The government can take the necessary measures to make the large portion of a community becomes immune to the disease, as a result the whole community becomes protected. If the entire community is immune, then the government can withdraw the decision of lockdown. However, it is important to know about the percentage of people need to be immune to achieve herd immunity. Even though some people (recovered from COVID) may not have required immunity, the population or herd is already immune as they have been recovered from the disease. Moreover, if the herd is exposed to the disease again, the criticality due to the disease would be very low. For example, in India 10.1 million people have already been exposed to COVID until January 2021. As a result, this much population have developed immunity against the disease and fresh exposure would not be a threat to them as well as the transmission of disease would not be made by them to the people of that country who have not developed immunity. Hence, non-immune people are relatively safe from COVID. In the research, the average reproduction number (R0) for India has been estimated as approximately 1.2 [50, 51]. Therefore, approximately 80% of a community in India needs to be immune in order to achieve herd immunity against COVID.

6 Conclusion

The role of lockdown on susceptible people and isolation of infectious people has been discussed in this paper based on the basis of reproduction number of SIR model on epidemic spread in general. Three phases of coronavirus spread in different countries have been considered here for the analysis: Beginning/first phase of the outbreak (3rd-8th March), Intermediate stage/s stage of the outbreak (9th–19th march), Third stage of contamination (20th march-till date). In the first stage, the cumulative growth rate was moderate, where as in the second stage of the epidemic, the transmission rate gets higher and the infection rate increases drastically. In the third and final stage, the lockdown and isolation effects have been taken into account; the transmission rate has been smaller compared to the previous phase. Since the basic reproduction number somewhere depends on the lockdown decision and actions, it has been evident that with the increasing rate of lockdown and isolation, the reproduction number has been less than 1. The challenges of predicting such parameters include a) Lack of proper data, b) No proper lockdown implemented by governments, c) No proper tracking of active and new cases.
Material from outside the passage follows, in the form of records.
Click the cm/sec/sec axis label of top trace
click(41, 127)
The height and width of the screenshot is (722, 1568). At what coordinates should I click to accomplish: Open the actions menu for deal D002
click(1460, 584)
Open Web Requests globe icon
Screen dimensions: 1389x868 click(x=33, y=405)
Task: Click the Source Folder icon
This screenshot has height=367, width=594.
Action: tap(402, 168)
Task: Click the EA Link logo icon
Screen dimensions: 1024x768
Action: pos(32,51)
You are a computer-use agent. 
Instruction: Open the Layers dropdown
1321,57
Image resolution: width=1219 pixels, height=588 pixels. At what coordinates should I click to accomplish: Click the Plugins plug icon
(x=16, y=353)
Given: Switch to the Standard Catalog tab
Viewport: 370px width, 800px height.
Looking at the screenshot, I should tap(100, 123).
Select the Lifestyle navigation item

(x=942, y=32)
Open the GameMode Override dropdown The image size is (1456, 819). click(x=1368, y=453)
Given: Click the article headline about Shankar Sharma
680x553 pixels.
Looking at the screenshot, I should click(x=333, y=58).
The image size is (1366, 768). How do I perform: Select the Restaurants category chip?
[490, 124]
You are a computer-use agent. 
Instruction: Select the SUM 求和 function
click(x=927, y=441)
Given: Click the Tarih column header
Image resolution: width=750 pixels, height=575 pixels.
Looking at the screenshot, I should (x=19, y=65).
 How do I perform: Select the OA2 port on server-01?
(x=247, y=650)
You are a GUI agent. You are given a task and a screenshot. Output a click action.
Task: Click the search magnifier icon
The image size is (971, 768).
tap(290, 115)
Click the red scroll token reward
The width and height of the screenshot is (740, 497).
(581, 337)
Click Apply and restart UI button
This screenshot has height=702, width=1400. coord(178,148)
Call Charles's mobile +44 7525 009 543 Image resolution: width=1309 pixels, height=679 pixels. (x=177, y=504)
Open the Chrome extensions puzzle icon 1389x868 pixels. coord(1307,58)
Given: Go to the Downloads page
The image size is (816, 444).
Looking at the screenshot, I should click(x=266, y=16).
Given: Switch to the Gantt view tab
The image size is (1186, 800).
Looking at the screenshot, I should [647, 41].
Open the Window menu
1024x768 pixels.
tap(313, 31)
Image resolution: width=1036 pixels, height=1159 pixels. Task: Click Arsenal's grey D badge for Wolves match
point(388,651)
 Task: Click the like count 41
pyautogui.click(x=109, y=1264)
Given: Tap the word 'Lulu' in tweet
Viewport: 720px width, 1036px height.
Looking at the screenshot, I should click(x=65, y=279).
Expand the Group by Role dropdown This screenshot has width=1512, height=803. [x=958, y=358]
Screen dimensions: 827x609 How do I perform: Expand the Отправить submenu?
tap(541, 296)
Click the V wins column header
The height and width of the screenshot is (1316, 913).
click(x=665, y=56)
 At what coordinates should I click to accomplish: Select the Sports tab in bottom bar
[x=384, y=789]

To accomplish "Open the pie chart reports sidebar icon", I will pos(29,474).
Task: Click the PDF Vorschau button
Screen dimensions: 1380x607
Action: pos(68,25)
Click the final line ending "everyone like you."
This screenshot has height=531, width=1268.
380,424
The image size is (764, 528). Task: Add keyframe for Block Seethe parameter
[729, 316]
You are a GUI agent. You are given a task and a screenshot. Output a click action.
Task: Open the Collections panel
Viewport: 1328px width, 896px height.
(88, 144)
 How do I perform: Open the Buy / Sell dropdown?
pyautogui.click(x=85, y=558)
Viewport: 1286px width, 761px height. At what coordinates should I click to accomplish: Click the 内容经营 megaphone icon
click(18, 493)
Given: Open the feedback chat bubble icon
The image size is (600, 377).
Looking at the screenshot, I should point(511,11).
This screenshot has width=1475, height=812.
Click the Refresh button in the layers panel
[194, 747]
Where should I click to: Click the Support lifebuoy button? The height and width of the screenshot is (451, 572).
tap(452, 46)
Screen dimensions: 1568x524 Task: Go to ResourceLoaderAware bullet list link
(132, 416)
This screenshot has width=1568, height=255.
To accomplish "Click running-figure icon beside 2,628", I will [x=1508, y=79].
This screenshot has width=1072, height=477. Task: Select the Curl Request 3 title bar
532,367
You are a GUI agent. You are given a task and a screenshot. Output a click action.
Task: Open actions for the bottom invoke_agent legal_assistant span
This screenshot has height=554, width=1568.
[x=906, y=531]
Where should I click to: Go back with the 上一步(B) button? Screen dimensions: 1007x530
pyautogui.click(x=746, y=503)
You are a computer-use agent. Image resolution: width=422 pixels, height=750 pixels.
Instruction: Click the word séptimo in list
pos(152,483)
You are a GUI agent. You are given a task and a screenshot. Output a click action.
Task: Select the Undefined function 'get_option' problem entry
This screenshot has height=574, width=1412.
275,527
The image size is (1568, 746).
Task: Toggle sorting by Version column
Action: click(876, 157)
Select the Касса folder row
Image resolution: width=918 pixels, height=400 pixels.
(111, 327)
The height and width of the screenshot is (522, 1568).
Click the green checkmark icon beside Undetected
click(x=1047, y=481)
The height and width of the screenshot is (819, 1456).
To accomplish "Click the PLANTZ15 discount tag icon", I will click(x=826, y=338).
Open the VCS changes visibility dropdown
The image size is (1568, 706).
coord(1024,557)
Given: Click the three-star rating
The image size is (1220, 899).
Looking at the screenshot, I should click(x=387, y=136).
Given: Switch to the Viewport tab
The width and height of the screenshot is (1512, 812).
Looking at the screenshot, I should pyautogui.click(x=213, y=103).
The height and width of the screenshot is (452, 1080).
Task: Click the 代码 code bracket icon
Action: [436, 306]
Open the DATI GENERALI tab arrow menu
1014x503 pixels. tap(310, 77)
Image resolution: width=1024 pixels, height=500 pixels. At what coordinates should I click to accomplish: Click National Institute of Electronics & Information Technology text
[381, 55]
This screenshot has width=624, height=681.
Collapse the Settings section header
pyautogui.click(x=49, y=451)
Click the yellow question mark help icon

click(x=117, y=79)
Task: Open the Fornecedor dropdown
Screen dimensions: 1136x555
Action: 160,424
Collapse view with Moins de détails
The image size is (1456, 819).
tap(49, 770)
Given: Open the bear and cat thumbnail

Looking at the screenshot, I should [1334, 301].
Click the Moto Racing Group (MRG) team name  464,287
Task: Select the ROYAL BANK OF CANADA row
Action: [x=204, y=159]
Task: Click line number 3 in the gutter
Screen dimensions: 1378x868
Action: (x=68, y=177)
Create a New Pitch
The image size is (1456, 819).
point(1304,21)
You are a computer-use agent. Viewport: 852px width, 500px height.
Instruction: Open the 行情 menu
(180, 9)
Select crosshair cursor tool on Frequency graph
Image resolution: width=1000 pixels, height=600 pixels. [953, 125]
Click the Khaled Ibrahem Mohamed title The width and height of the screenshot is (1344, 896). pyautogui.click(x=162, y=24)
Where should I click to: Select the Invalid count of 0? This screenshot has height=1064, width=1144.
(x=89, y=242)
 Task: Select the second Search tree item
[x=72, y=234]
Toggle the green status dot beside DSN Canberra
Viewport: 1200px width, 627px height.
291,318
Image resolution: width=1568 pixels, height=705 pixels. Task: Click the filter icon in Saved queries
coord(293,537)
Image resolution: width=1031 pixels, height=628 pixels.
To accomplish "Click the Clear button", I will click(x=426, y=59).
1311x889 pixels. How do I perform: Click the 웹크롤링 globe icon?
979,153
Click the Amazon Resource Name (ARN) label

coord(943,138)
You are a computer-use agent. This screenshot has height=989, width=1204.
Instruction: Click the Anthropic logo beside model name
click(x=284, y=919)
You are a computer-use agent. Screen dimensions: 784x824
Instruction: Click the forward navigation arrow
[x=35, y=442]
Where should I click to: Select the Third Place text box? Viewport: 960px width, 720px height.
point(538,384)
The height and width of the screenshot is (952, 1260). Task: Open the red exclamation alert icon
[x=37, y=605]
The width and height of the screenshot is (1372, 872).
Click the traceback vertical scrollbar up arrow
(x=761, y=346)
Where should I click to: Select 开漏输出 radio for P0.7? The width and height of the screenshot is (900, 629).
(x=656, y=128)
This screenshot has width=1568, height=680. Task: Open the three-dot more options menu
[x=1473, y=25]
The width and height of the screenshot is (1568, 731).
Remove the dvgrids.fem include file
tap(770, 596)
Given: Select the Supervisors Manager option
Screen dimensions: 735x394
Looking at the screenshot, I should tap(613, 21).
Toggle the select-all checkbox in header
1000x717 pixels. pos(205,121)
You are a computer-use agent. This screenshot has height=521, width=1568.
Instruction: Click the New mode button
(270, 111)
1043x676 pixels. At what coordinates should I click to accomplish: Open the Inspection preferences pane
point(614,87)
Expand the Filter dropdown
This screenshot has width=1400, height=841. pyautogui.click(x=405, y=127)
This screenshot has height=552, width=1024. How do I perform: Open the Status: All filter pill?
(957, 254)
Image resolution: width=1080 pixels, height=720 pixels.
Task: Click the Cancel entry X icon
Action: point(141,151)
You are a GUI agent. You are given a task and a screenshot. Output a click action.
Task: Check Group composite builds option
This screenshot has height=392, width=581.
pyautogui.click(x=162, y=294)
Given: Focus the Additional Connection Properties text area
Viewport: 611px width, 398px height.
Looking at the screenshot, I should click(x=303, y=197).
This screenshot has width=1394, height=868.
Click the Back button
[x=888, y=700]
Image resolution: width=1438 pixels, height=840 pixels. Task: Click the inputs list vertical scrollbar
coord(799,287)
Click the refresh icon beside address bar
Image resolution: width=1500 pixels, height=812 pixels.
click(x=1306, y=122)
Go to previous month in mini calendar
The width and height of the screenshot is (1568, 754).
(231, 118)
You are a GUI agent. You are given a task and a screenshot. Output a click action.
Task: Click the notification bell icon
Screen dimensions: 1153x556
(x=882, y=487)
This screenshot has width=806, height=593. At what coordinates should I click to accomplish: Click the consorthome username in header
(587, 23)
In the future, these shortcomings can be attempted to overcome for getting improved result of the scenario and experimental results show that our proposed approach is well suited in its concerned domain. However, the prediction can be changed based on some external factors such as government decisions and human actions, so we can’t train the data as of today to be true for a different situation in future. Proposed modified SIR model is not only productive than the traditional one, but also more capable of handling and adopting the current situation.